Fighting cancer is worse than war because no evil or goodness prevails in pursuit of life. And seriously, this isn’t about me anymore. It has never been and it is foolish of me to think that this has anything to do with my dedication as a mother or my capacity to love. It simply is a bitch tampering on my child’s future and I will not let that happen.
Mio, is not mine, in spite of the name my Student Council group and surveys have given him during my pregnancy. It is precisely for these simple reasons that he is ours. He is a bright boy with the longest lashes in the whole wide world who paints and draws in two dimensions—a far cry from a child’s usual flat sketches and stick figures. He is the shy boy who dances to the beat of the drums and wants to be an artist.
The past three days has been a field trip for Mio. When asked how he’s feeling or if he’s better, he’d candidly reply “I’m not sure… I’m fine now…” The fact that people bother and hover him actually delights him while massaging his ailing foot or scratching his wounds under the blanket if only to hide his discomfort from me and his visitors. He knows he’s sick and yet he remains thankful to God in our evening prayer for the toys he receives, for the nurses and the medicine that will help his owie go away. I have yet to give him the world I promised him.
I think you’ll all agree when I say that Mio deserves this army. His childhood is the war I wage. I’ve always thought I had forever with my little boy and I used to just want it to pass us by so he can be a grown man, the kind who is everything good, smart, healthy and handsome.
I’ll have to put that on hold and fight this battle NOW. And because he was born to a drama queen, I am torn between the honor of playing the hardest role I have yet encountered in my whole theatrical career or the anguish of putting up a strong face amidst this ultimate test in life.
I have nothing but your love and support although I hate being over-bearing.

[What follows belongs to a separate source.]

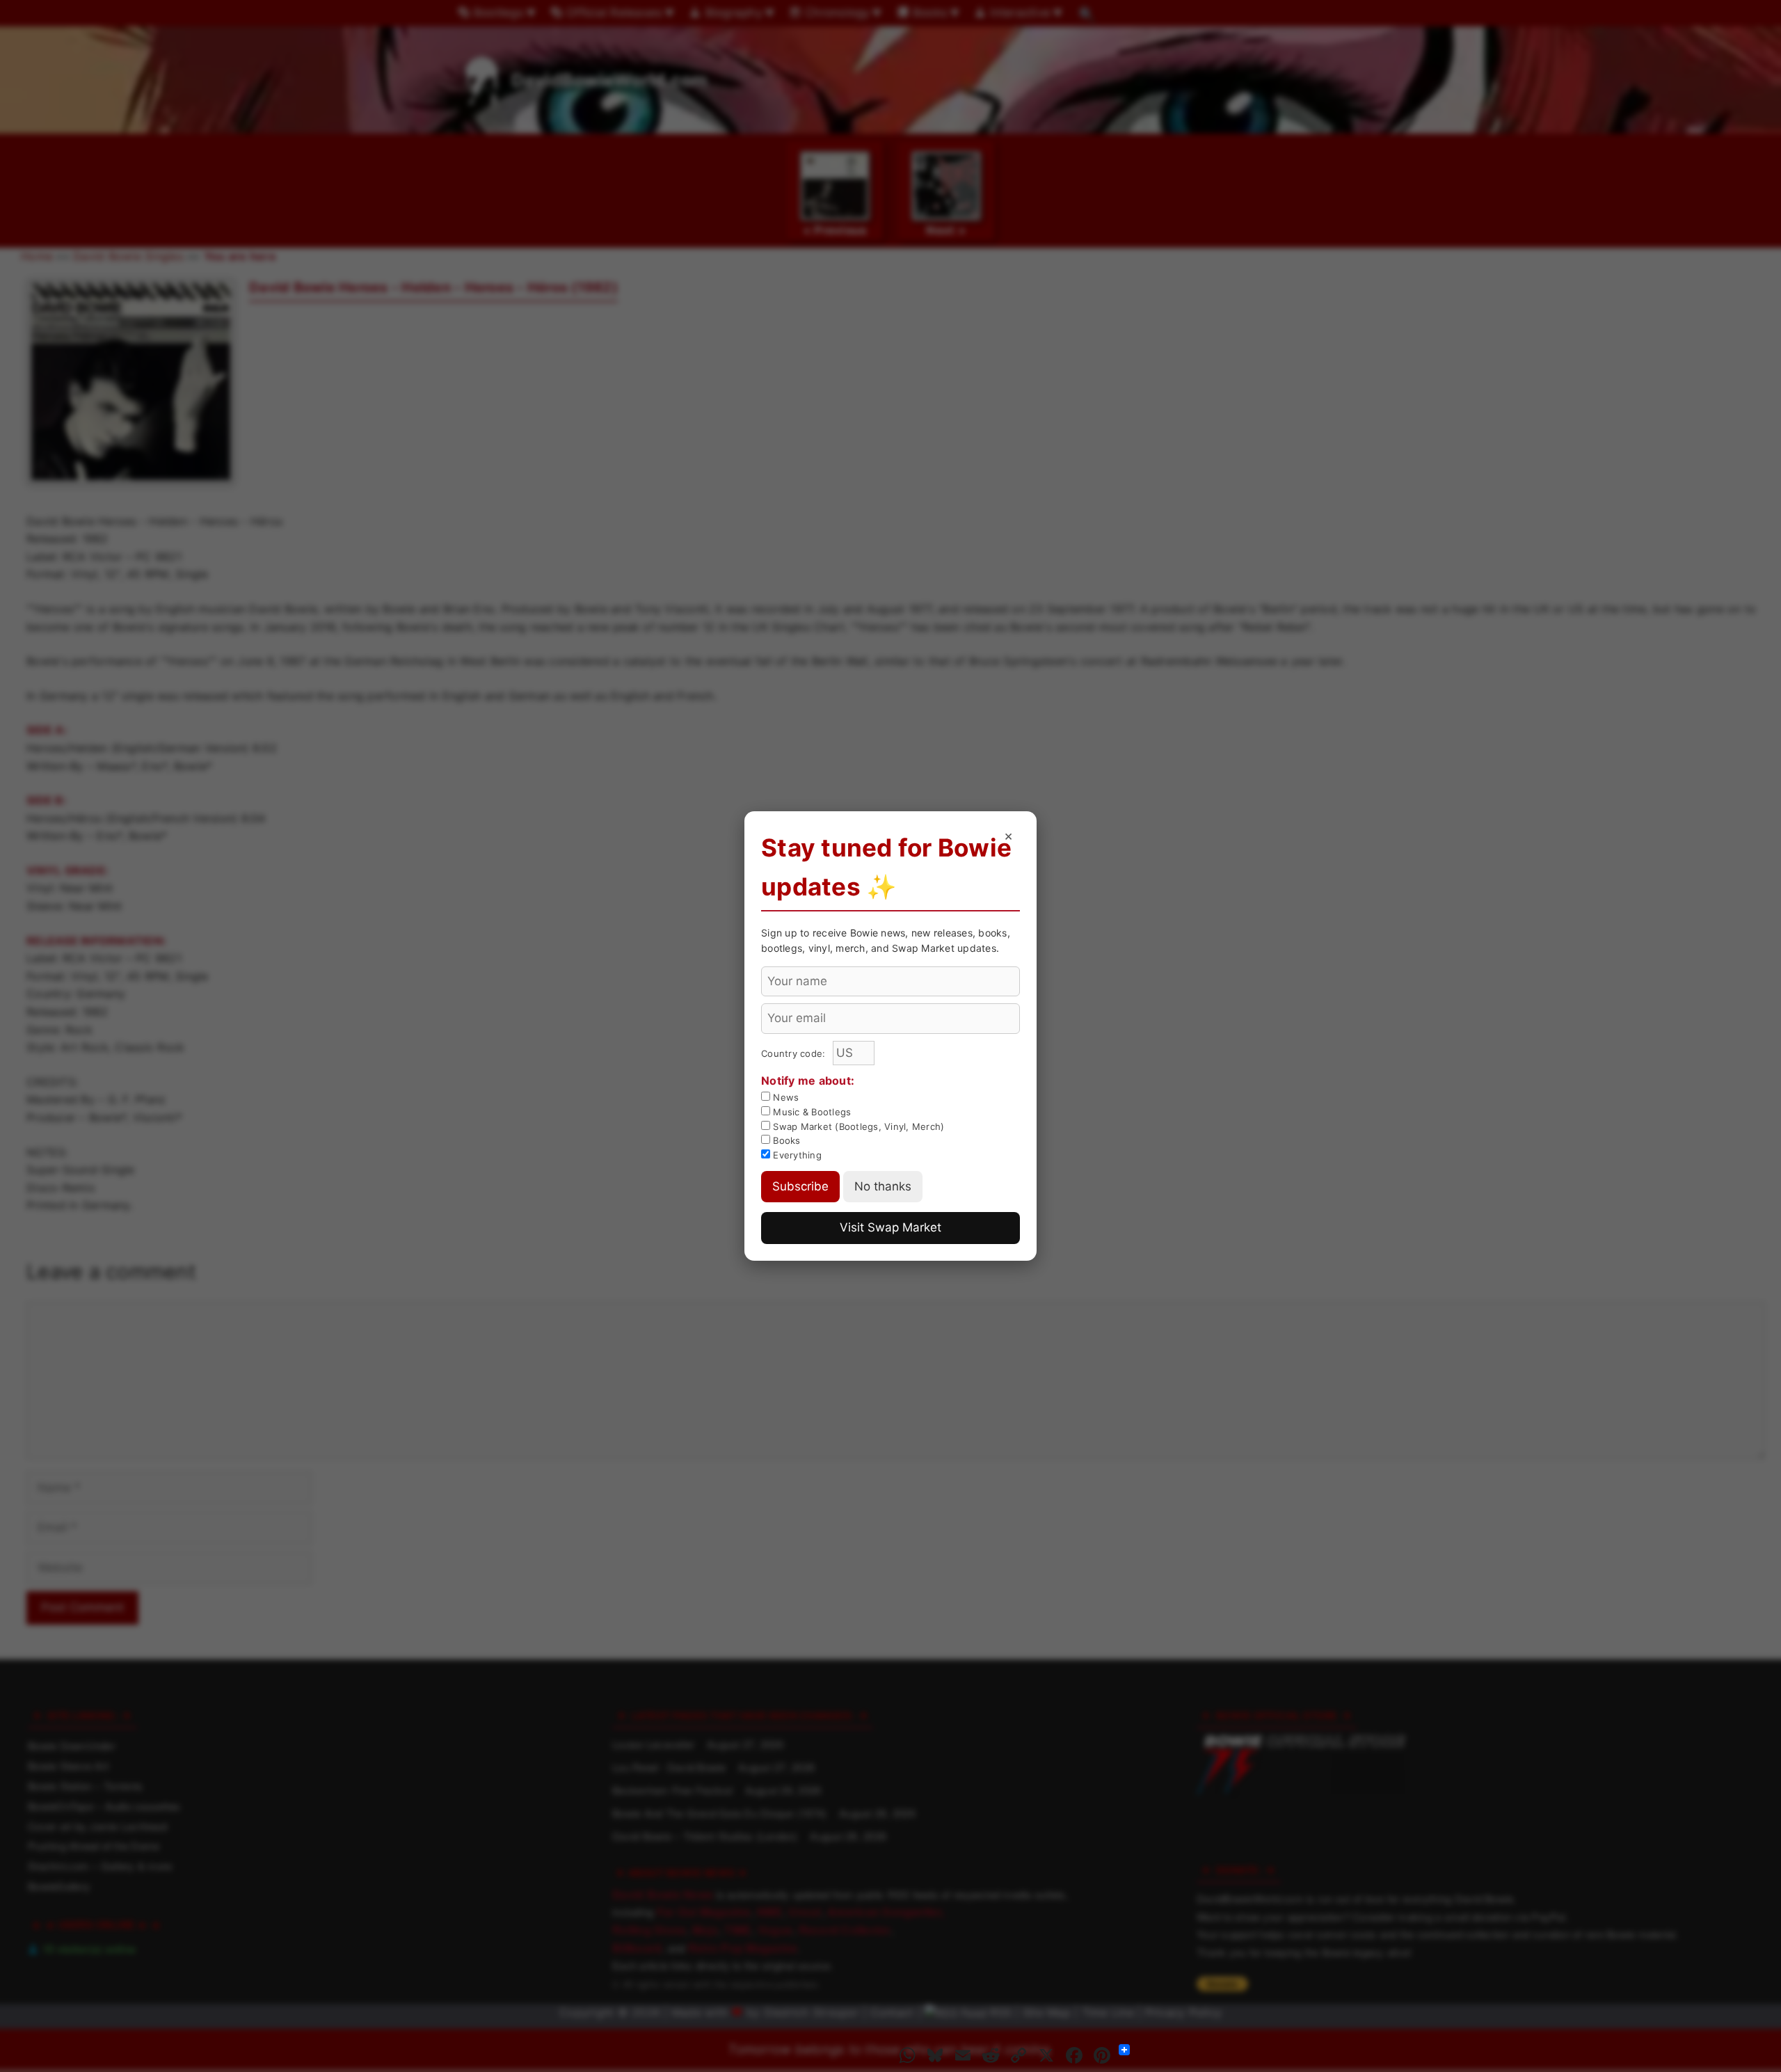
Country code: (795, 1053)
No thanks (882, 1186)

But like any parent, I will beg, borrow or steal. But we are good people with kind hearts. I can only ask for you to rally the gates of heaven so my son—and all the other children in the world unjustly suffering this illness to have a chance at a normal and yes, dramatic life.
I can only take it one day a time. And today, if I have to remain grateful and open to what tomorrow brings, I can only be sure that my son has turned into an instrument of love and prayer. He has always been, always will be yet here we are only realizing it now.

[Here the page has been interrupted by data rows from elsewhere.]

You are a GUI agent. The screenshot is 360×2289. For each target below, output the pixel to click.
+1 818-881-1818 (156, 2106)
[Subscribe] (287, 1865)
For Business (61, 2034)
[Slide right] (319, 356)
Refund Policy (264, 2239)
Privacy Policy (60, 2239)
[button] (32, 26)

I plea that you continue fighting with me. Mio can teach us many things everyday and I vow to allow him to do that in his little ways. Help me help him. Please.
I had never — ever in my life, believed that I was so lucky until a flood of love and generosity had come our way until this day 9 years ago today. No day passes that I am not grateful for all that so many people have done, big or small, in their hearts and in kind, to help my son stay alive.
And tonight I pray that someday, in some way, I will find a way to repay or pay forward the kindness and love that we celebrate 9 years since and the evil that we conquer in many ways.